I assume you're dealing with audio data. Then your problem is that phonemes in actual speech are not discrete units and there is no single right answer to the question where the boundary between a consonant and a following vowel is located. For example, in the syllable /pa/, the articulators move away from the most consonant-like position where airflow is completely blocked (lips are closed) to a fully open position at the mid-point of /a/. The articulators need time for that, so there is a range of mid-points between the two sounds that you might want to consider as potential boundaries.
When dealing with a sequence of an obstruent (a consonant such as /p,t,f,z/) and a vowel, common criteria are:
- onset/offset of stable formant pattern in the vowel
- rapid in-/decrease in intensity
- and sometimes onset/offset of voicing
When dealing with a sequence of a sonorant (a consonant such as /n,m,w/) these criteria might be less or not at all useful. But a change in intensity and change in formant pattern will usually be observable. For example, approximant /r/ (such as in standard American and British English) usually has a low third formant, so the boundary could be set at the midpoint of the trajectory of the third formant in a /r/ + vowel sequence.

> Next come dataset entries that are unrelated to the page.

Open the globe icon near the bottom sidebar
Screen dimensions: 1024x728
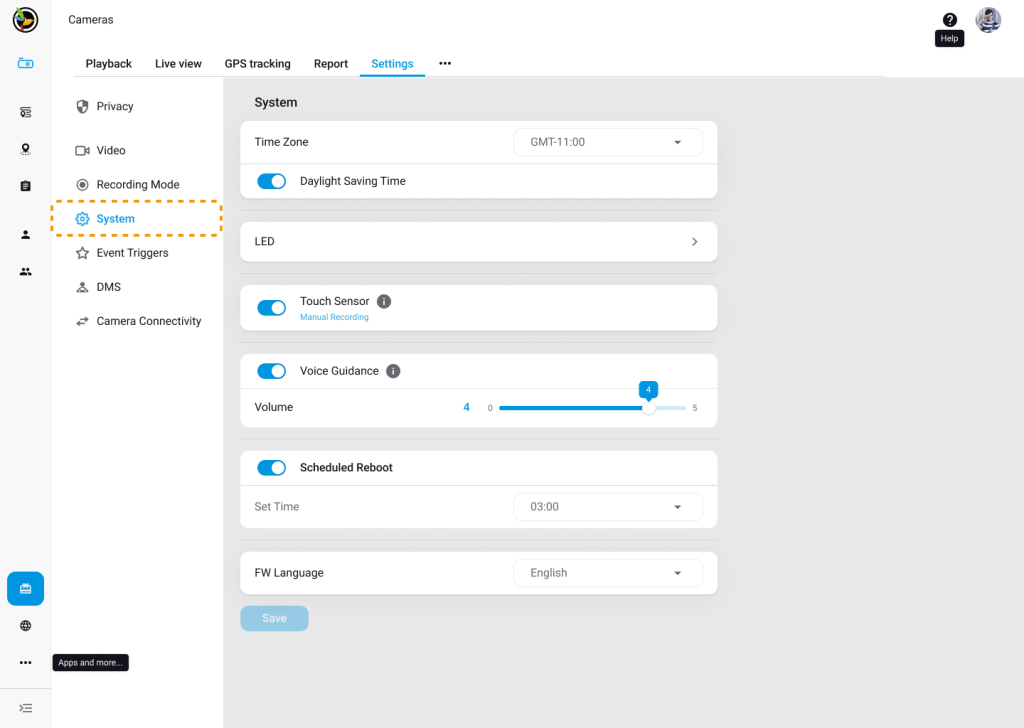pos(25,625)
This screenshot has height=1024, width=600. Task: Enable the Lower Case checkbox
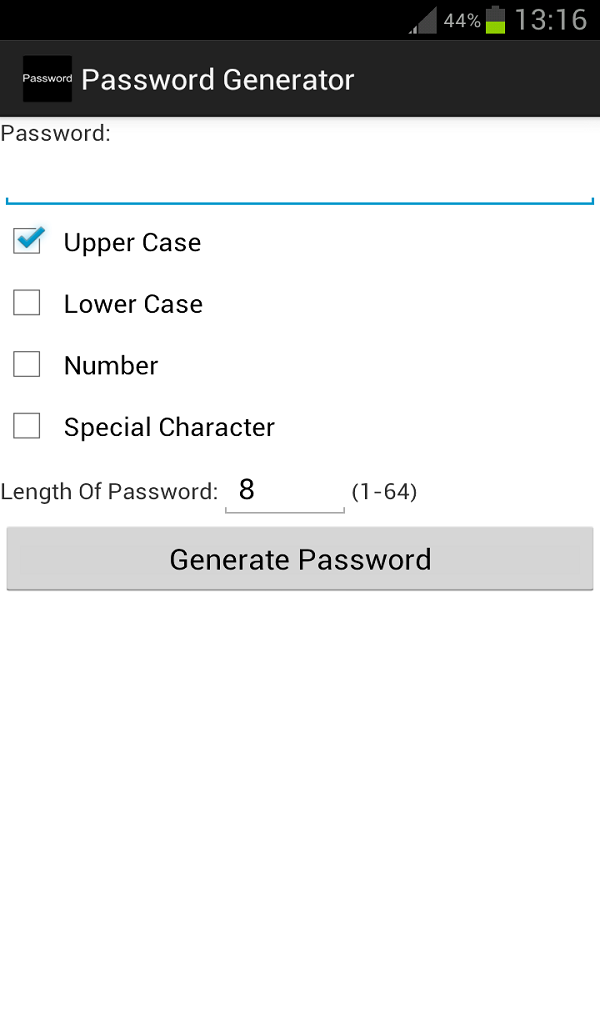26,302
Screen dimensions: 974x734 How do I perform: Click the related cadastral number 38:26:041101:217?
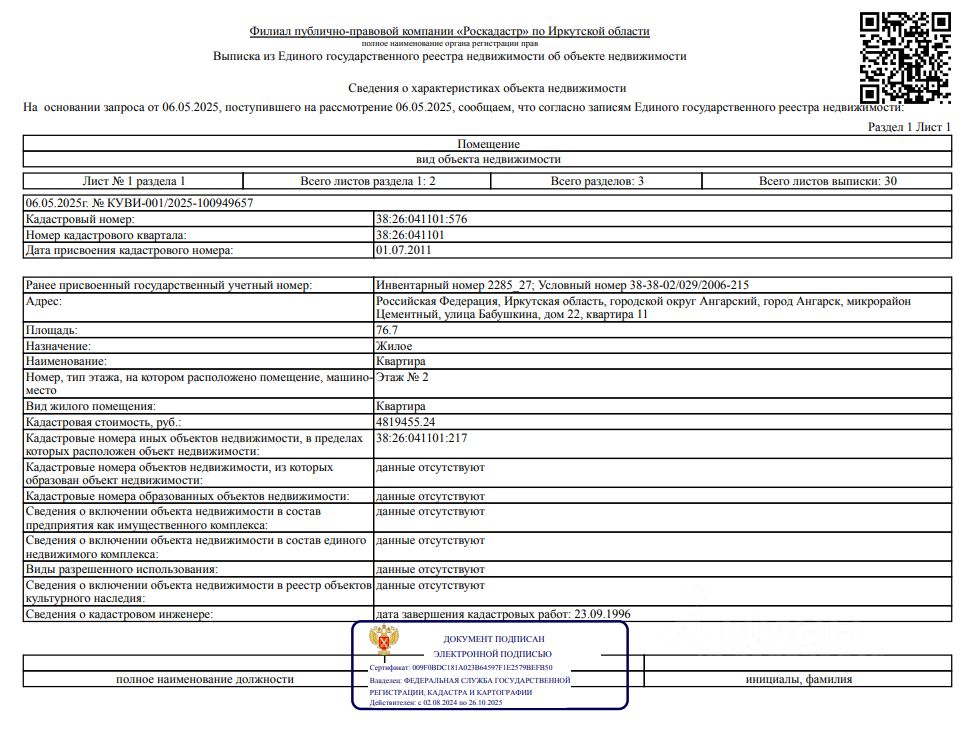(x=421, y=438)
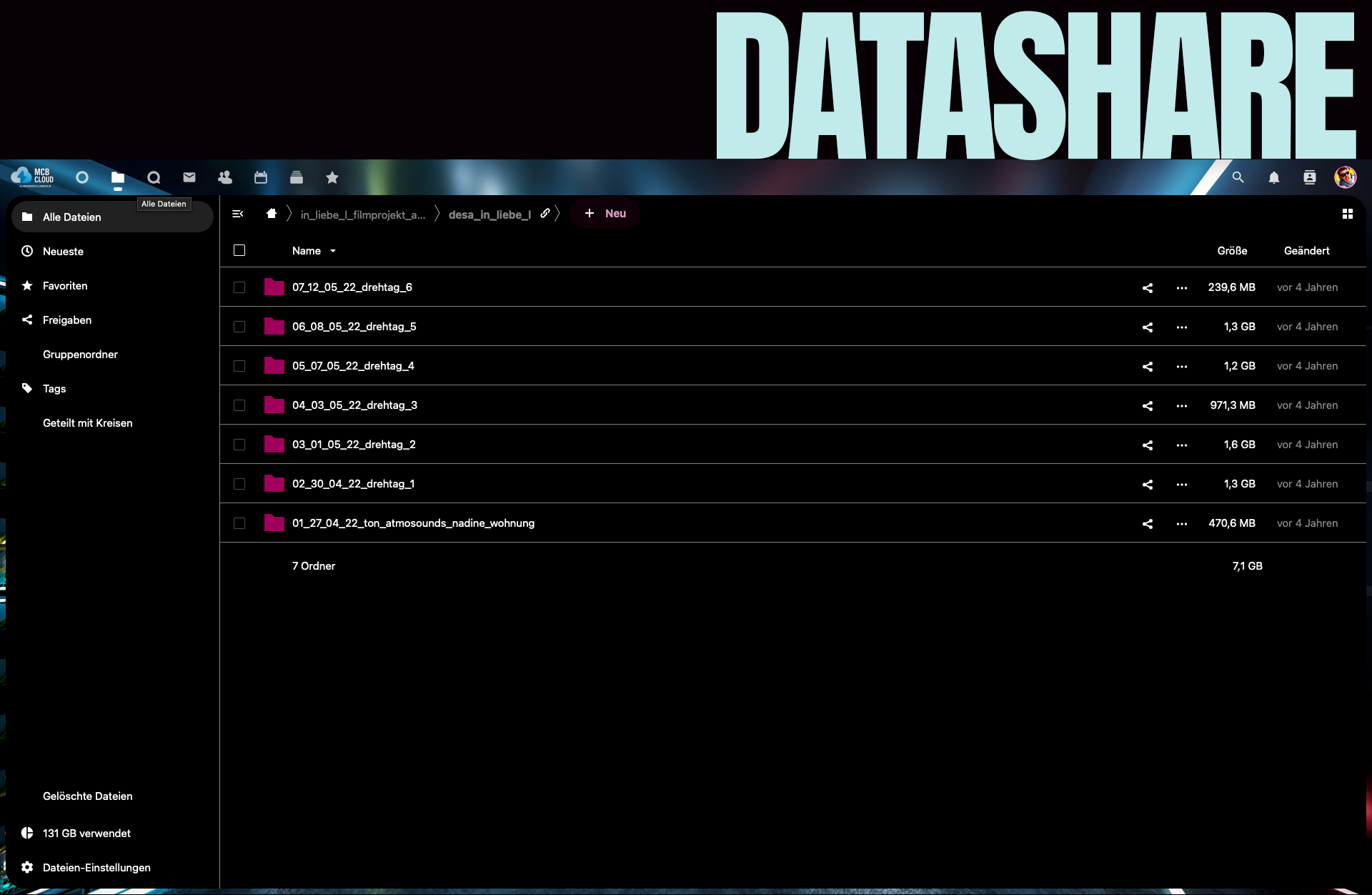Screen dimensions: 1372x895
Task: Click the user avatar in top right
Action: pyautogui.click(x=1345, y=177)
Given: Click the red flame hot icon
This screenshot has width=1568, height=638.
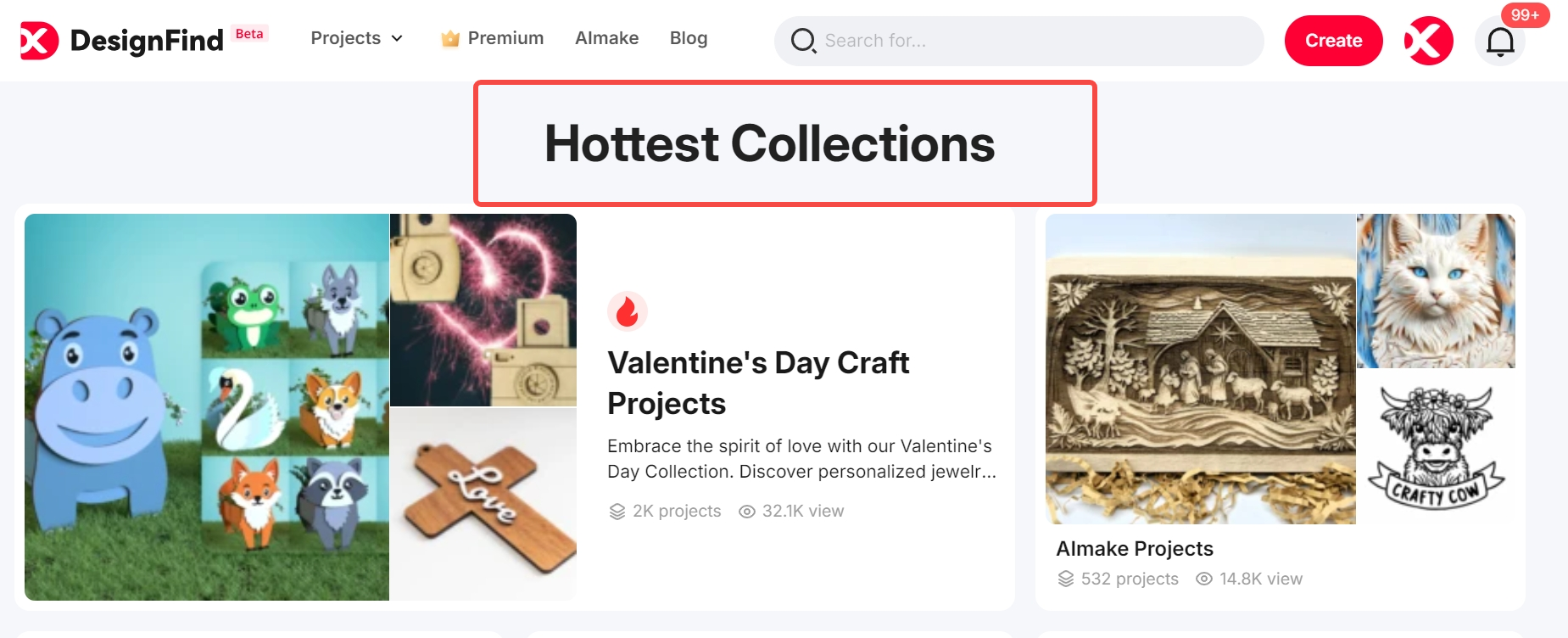Looking at the screenshot, I should click(628, 311).
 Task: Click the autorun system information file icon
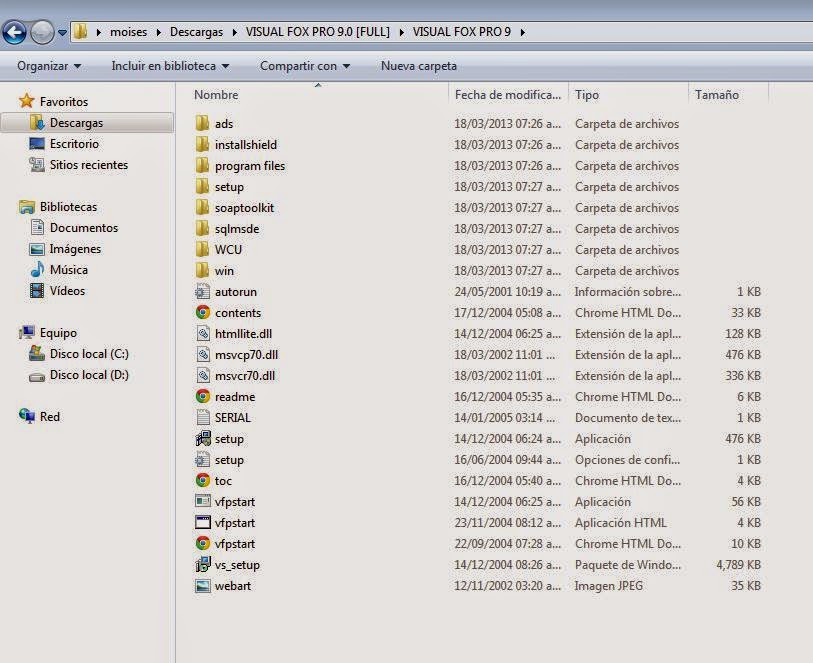coord(203,291)
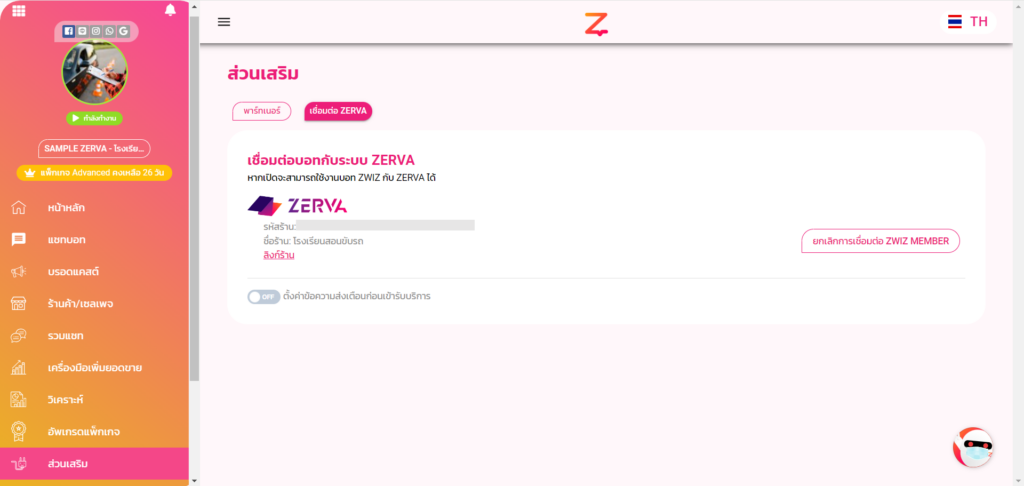Click the ZWIZ logo in the header

pyautogui.click(x=596, y=24)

Here are two references you might find useful:
- Machac, Pavel and Radek Skarnitzl (2009). Principles of Phonetic Segmentation. Prague:
Epocha.
- Wiget, Klaus, Laurence White, Barbara Schuppler, Izabelle Grenon, Oleysa Rauch, and
Sven L. Mattys (2010). How stable are acoustic metrics of contrastive speech rhythm?
Journal of the Acoustical Society of America 127.3:1559-1569.
The latter is not primarily about your topic but they give a good description of and more references for segmentation criteria.
Before you start writing your own program you might also want to consider using or adapting existing solutions. There are some tools that use phonemic forced alignment, such as HTK. Together with an acoustic model of the language you are working on and an orthographic transcription of the text, this produces a phonemic time-aligned transcription of an audio recording. Together with P2FA, which provides a wrapper and an acoustic model of American English, and outputs Praat TextGrids, I have achieved good results even for other varieties of English. You could also take a look at MAUS, which provides a web interface for a small number of languages and also produces Praat TextGrids.